I think it was the new uses for the dual pixel RAW – kind of a let down. Otherwise it was nothing, a false rumor.


----------



## nwardrip (Jul 10, 2020)

Regarding the RF 100mm -500mm lens, according to Gordon at CameraLabs, here is the breakdown of apertures across the zoom range. Not too disappointing:

f/4.5: 100mm - 151mm
f/5.0: 152mm - 254mm
f/5.6: 255mm - 363mm
f/6.3: 364mm - 472mm
f/7.1: 473mm - 500mm

It would sure be nice if they had a lockout at 473mm...I'd give up a tiny bit of range for not having to worry about losing 1/3 stop.


----------



## Viggo (Jul 10, 2020)

Codebunny said:


> The batteries are improved from previous models. Mirrorless cameras all have pretty poor battery compared to anything with a OVF. The R6 has better battery life if you need it, or you can can get a grip and and four batteries to be sure and your old batteries will work too.

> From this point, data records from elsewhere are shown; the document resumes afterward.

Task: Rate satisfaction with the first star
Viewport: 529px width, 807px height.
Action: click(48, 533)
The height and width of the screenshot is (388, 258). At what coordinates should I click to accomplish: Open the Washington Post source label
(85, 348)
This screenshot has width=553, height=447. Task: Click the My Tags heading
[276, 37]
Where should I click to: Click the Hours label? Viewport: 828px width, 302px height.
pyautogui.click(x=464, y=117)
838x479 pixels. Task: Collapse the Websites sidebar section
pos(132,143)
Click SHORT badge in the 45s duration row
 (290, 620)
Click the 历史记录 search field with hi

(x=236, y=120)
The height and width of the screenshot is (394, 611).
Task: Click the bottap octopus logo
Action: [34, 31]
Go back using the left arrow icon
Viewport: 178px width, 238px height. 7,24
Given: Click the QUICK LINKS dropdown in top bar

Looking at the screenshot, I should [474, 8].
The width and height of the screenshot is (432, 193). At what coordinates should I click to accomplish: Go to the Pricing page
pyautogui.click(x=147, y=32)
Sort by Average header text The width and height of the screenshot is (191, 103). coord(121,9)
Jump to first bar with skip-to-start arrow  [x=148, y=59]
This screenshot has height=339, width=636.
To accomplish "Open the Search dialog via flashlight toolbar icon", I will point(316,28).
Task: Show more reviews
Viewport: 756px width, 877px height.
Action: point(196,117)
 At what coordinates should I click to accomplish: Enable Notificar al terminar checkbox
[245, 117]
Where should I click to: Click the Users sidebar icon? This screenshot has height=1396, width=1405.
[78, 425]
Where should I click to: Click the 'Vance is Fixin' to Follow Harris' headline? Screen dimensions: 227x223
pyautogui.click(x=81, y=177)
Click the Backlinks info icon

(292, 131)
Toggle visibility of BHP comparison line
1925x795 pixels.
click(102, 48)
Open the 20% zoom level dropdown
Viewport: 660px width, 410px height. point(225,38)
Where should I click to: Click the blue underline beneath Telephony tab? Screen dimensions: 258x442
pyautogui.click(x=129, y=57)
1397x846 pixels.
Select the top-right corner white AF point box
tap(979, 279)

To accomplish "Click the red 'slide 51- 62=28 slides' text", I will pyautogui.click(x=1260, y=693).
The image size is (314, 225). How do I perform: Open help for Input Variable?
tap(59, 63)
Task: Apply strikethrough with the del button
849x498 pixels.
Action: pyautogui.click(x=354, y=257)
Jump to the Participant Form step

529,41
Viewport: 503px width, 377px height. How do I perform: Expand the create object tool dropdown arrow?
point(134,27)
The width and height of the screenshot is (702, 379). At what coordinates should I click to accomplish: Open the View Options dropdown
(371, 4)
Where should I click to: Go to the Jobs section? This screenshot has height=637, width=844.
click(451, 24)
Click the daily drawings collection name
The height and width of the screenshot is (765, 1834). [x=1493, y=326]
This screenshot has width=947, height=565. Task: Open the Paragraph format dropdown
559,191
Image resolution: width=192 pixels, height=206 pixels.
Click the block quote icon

Batteries may be improved, but the load is much heavier resulting in worse performance of the already poor capacity with the R. I can’t just buy a grip, first off those are incredibly expensive compared to older ones, and the reason I went away from the 1-series is size and weight. And downgrading to an R6 to get better battery? Crazy talk  

I had high hopes seeing what the 1dx3 did to improve its capacity by doubling it. I fully expected the R5 to have 500 shots with the “best” evf settings. It feels like a Tesla, it’s all the luxury and performance, bells and whistles, but you can’t go very far before you’ll sit and wait....


----------



## Pape (Jul 10, 2020)

R5 cant focus as dark what r6 and R6 doesnt got dual pixel raw ,sounds like they want sell us R1 
Now i wish they would waited untill they got new sensor.
New middle class camera isnt coming loong time


----------



## Sharlin (Jul 10, 2020)

Pape said:


> R5 cant focus as dark what r6



Come back when you actually find yourself in a situation where you need AF specifically at -6.5 EV rather than "only" -6 EV. I'm not going to hold my breath.


----------



## Skyscraperfan (Jul 10, 2020)

An EVF does not show me reality, but just a copy of reality. Bryan from "The Digital Picture" put it this way: "_The EVF properties just discussed can leave the photographer feeling somewhat disconnected from the moment, akin to watching a movie of an event vs. seeing it in-person as an OVF provides the sense of._ ". That are exactly my thoughts. Next year I will visit the Olympics again (if they take place and allow spectators), but if I had a camera with an EVF, it would feel like sitting at home and watching the competition on TV. It is just a digital copy of reality. If I had an EVF, I could also take a video of the event with my camera and another person at another time could watch that video on the EVF. Then he would see exactly what I saw when I was there. I do not want to travel 9,000 kilometers to see a digital copy of reality. 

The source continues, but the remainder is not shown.